### WHAT THE TASK REQUIRES
Give back the lines below exactly, but do not include any pictures.

[Opening RECORDS FOR THE TASK section]

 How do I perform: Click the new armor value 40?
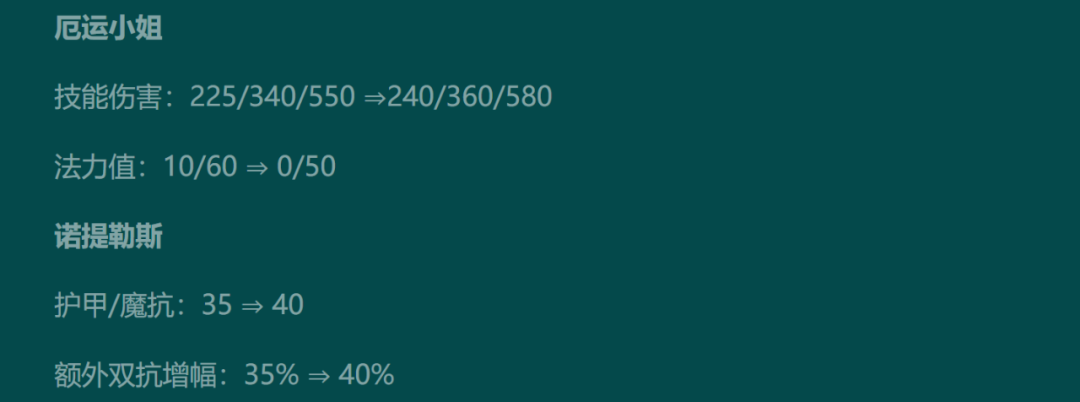point(288,306)
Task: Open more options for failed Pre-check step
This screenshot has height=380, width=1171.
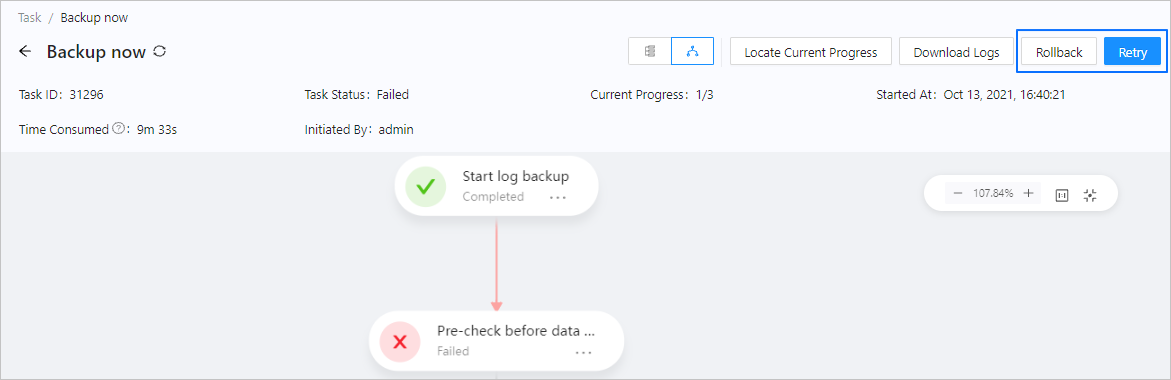Action: tap(583, 352)
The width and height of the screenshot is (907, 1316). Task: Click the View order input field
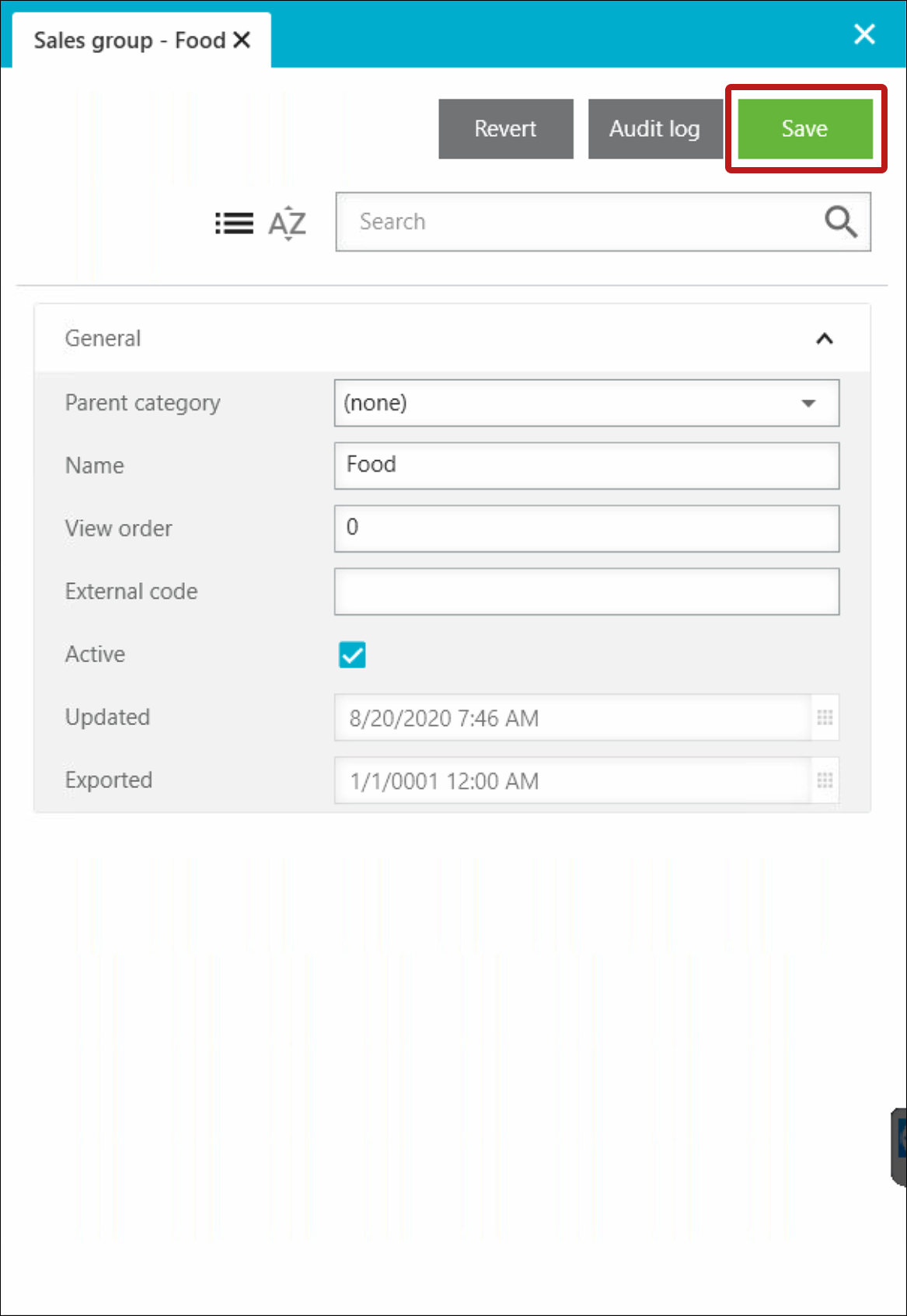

[Closing RECORDS FOR THE TASK section]

### ANSWER
 How do I perform: Click the new armor value 40?
point(288,306)
Task: Open more options for failed Pre-check step
This screenshot has height=380, width=1171.
Action: tap(583, 352)
The width and height of the screenshot is (907, 1316). Task: Click the View order input field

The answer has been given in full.